[Data extracted from a collection]
▬▬▬▬▬▬

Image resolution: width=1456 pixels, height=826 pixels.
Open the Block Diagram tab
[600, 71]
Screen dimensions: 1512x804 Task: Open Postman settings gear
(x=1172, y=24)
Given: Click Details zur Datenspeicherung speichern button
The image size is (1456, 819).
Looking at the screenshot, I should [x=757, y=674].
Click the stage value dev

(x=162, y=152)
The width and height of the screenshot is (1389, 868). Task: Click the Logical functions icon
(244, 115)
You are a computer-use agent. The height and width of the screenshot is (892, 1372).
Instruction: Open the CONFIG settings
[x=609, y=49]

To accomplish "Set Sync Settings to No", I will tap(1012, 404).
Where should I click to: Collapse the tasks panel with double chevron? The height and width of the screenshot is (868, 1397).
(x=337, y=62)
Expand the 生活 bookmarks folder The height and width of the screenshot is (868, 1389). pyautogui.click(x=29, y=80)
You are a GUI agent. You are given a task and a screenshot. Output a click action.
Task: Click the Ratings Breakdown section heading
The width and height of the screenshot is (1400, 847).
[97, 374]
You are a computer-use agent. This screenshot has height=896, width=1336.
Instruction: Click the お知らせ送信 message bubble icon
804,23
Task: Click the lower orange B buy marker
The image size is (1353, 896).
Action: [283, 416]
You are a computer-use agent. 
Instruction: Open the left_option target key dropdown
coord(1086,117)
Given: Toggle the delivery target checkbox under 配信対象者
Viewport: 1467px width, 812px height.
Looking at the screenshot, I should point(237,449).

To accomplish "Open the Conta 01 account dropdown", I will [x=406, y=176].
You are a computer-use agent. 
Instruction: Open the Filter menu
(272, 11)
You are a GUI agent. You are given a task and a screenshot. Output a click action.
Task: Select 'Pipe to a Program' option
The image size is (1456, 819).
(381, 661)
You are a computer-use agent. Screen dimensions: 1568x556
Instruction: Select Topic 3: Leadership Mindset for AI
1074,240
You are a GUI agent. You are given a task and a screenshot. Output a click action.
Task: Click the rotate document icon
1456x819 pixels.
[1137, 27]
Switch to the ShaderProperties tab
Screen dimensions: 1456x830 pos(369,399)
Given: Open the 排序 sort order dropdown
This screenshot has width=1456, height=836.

▬▬▬▬▬▬

(About this task)
Repeat the entries shown above, every one, word for word.

(Solution to this exercise)
Image resolution: width=1456 pixels, height=826 pixels.
Open the Block Diagram tab
[600, 71]
Screen dimensions: 1512x804 Task: Open Postman settings gear
(x=1172, y=24)
Given: Click Details zur Datenspeicherung speichern button
The image size is (1456, 819).
Looking at the screenshot, I should [x=757, y=674].
Click the stage value dev

(x=162, y=152)
The width and height of the screenshot is (1389, 868). Task: Click the Logical functions icon
(244, 115)
You are a computer-use agent. The height and width of the screenshot is (892, 1372).
Instruction: Open the CONFIG settings
[x=609, y=49]

To accomplish "Set Sync Settings to No", I will tap(1012, 404).
Where should I click to: Collapse the tasks panel with double chevron? The height and width of the screenshot is (868, 1397).
(x=337, y=62)
Expand the 生活 bookmarks folder The height and width of the screenshot is (868, 1389). pyautogui.click(x=29, y=80)
You are a GUI agent. You are given a task and a screenshot. Output a click action.
Task: Click the Ratings Breakdown section heading
The width and height of the screenshot is (1400, 847).
[97, 374]
You are a computer-use agent. This screenshot has height=896, width=1336.
Instruction: Click the お知らせ送信 message bubble icon
804,23
Task: Click the lower orange B buy marker
The image size is (1353, 896).
Action: [283, 416]
You are a computer-use agent. 
Instruction: Open the left_option target key dropdown
coord(1086,117)
Given: Toggle the delivery target checkbox under 配信対象者
Viewport: 1467px width, 812px height.
Looking at the screenshot, I should point(237,449).

To accomplish "Open the Conta 01 account dropdown", I will [x=406, y=176].
You are a computer-use agent. 
Instruction: Open the Filter menu
(272, 11)
You are a GUI agent. You are given a task and a screenshot. Output a click action.
Task: Select 'Pipe to a Program' option
The image size is (1456, 819).
(381, 661)
You are a computer-use agent. Screen dimensions: 1568x556
Instruction: Select Topic 3: Leadership Mindset for AI
1074,240
You are a GUI agent. You are given a task and a screenshot. Output a click action.
Task: Click the rotate document icon
1456x819 pixels.
[1137, 27]
Switch to the ShaderProperties tab
Screen dimensions: 1456x830 pos(369,399)
Given: Open the 排序 sort order dropdown
This screenshot has width=1456, height=836.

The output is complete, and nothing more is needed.